Entrées fournies -
※

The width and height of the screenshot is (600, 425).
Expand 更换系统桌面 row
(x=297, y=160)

※

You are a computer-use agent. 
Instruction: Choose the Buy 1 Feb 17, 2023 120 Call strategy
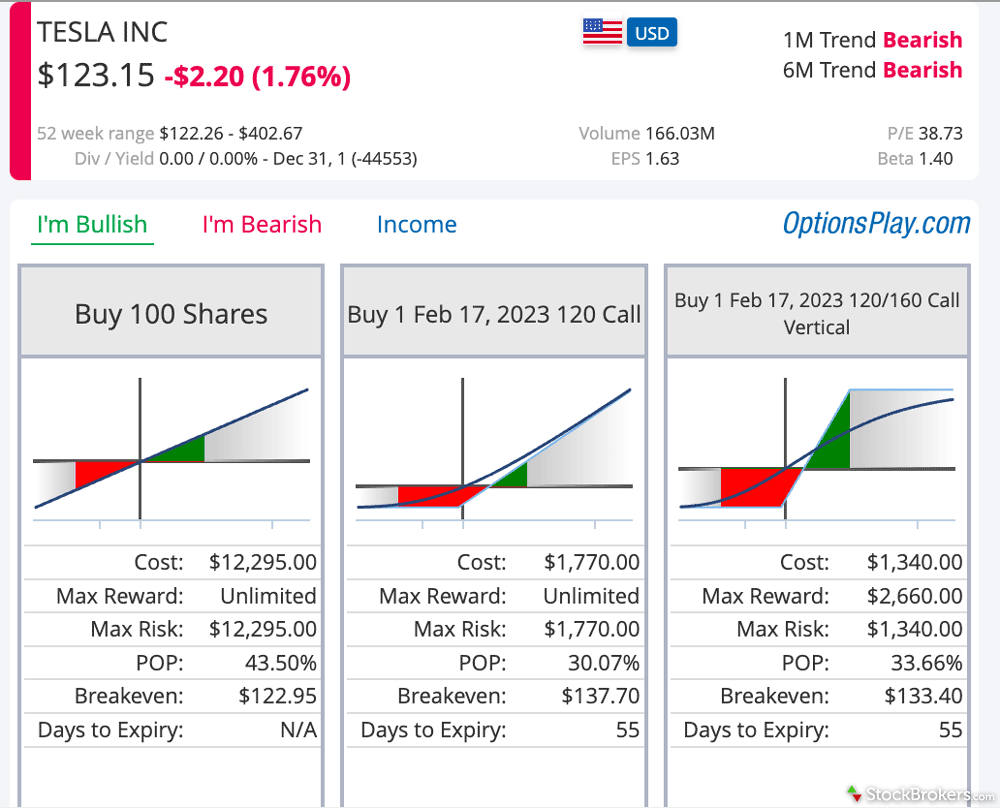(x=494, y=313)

※

Objectif énoncé -
Recopiez à l'identique tout ce qui va de la ligne contenant « The width and » jusqu'à celle contenant « (x=297, y=160) », ces deux lignes comprises.

Réponse rédigée -
The width and height of the screenshot is (600, 425).
Expand 更换系统桌面 row
(x=297, y=160)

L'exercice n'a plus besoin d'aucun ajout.